Brennan: It’s a very small step between selling dead meat and making meat dead. I’m considering becoming a vegetarian.
Booth: No me.
Brennan: Yeah that’s why I said I not we. Zach says the killer was adept at cutting through bone.
Booth: Like a butcher.
Brennan: <reading flyer> Horse meat. Sweet rich lean and soft.
Butcher Tom: Can I help
Booth: Yeah we’re looking to score some horse meat
Butcher Tom: Unfortunately right now there’s only two slaughter houses in the US and they don’t export to Virginia.
Booth: Ah that’s a shame. Tom <something>?
Butcher Tom: Why?
Booth: I’m Special Agent Seeley Booth, this is -
<Tom runs>
Booth: Go around, cut him off
Brennan to Tom: Stop or I'll kick you in the testicles.
<Tom stops, Booth slams him into wall>
Brennan: You are strong.
Booth: I try to stay in shape. Stop or I'll kick you in the testicles?
Brennan: It worked ….
Booth: Tell you what. You and me, we're gonna work on your cop-talk.

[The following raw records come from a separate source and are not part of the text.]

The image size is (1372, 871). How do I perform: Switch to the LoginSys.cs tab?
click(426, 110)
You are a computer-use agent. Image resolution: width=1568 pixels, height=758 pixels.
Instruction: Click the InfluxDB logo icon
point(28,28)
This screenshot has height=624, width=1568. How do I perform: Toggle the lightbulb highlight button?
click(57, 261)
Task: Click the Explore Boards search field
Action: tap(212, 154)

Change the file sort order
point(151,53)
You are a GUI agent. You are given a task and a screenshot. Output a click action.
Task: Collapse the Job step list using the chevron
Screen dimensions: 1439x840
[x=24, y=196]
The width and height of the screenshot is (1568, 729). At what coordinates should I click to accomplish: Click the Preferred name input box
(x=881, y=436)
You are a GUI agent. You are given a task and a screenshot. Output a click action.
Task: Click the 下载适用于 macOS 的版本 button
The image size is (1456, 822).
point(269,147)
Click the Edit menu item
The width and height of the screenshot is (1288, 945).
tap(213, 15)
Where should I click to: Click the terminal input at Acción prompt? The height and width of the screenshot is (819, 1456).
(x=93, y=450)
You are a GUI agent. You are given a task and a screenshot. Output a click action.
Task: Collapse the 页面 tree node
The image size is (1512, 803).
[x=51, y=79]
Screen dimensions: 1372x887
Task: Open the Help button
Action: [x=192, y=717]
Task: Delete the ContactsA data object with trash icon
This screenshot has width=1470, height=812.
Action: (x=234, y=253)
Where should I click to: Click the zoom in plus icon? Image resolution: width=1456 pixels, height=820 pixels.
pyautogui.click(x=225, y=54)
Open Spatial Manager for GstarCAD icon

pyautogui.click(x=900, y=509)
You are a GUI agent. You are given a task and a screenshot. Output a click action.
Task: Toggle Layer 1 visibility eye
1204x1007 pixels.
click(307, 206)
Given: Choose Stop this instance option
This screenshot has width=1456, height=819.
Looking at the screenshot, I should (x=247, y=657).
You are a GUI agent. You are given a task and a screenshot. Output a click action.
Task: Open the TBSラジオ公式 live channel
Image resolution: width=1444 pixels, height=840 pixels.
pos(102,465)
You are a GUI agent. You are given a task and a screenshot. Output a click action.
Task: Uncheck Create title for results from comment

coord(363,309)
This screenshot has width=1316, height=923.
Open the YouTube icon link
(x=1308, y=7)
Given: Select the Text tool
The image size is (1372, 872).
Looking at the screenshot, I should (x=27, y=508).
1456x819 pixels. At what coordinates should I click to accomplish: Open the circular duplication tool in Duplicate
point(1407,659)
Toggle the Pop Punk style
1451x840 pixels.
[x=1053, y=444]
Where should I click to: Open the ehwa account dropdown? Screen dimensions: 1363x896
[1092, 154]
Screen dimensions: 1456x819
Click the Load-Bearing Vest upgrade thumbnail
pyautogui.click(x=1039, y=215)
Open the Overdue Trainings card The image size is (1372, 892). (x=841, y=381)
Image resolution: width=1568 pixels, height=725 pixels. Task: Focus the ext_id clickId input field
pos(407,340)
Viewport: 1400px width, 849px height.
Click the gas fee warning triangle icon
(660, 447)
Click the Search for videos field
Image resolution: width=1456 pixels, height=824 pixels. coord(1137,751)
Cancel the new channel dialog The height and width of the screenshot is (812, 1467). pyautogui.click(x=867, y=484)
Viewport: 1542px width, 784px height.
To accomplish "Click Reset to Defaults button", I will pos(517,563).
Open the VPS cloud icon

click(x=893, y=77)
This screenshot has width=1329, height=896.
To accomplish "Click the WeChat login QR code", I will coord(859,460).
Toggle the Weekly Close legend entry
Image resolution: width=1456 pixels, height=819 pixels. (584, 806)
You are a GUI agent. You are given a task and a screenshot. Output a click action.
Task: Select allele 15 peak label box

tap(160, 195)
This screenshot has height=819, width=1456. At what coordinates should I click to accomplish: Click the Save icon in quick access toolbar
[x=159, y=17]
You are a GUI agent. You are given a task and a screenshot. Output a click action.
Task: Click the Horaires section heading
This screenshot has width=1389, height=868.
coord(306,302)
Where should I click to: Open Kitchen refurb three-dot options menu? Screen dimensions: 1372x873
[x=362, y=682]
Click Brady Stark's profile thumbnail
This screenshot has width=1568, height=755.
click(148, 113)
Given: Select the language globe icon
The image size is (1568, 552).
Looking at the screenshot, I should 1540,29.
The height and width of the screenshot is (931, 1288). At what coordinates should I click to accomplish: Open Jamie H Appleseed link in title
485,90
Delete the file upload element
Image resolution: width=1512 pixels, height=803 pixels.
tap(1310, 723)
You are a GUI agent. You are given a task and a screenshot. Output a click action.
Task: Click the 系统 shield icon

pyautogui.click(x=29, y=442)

Booth: <after Tom talked about holy communion of horse meat> You know there’s crazy pony players and then there’s wacked out crazy pony players

Ah, Angela found out the name of her husband via the dream, not directly because of the hypnosis but because she wanted to. How cute.

Booth: Just so they could have crappy sex
Brennan: How do you know it’s crappy?
Booth: It’s gotta be Bones
Brennan: Why?
Booth: Why? I’ll tell you why. Here we are, all of us basically alone, separate creatures, just circling each other, all searching for the slightest hint of a real connection. Some look in the wrong places, some they give up hope because in their mind they’re thinking oh there’s just nobody out there for me. But all of us keep on trying over and over again. Why? Because every once in a while, every once in a while, two people met and there’s that spark. And, yes Bones he’s handsome and she’s beautiful and maybe that’s all they see at first. But making love? Making love … that’s when two people become one.
Brennan: It’s scientifically impossible for two objects to occupy the same space
Booth: Yeah, but what’s important is we try. And when we do it right … we get close.
Brennan: To what? Breaking the law of physics
Booth: Yeah, Bones. A miracle.
Booth: Those people, role playing fetishes, and their sex games. It’s crappy sex. Compared to the real thing.
Brennan: You’re right.
Booth: <assuming she just argued with him> Yeah but - wait a second, I just won that argument?
Brennan: Yeah.

fate2doom 10-09-2007 07:47 PM

Thanks for posting the quote. I love the way Booth was looking at Brennan when he said that. Love.

tifa_look_alike 10-09-2007 09:21 PM

Thanks for posting those Quotes, Sound like a hilarious episode! I can't believe I missed it!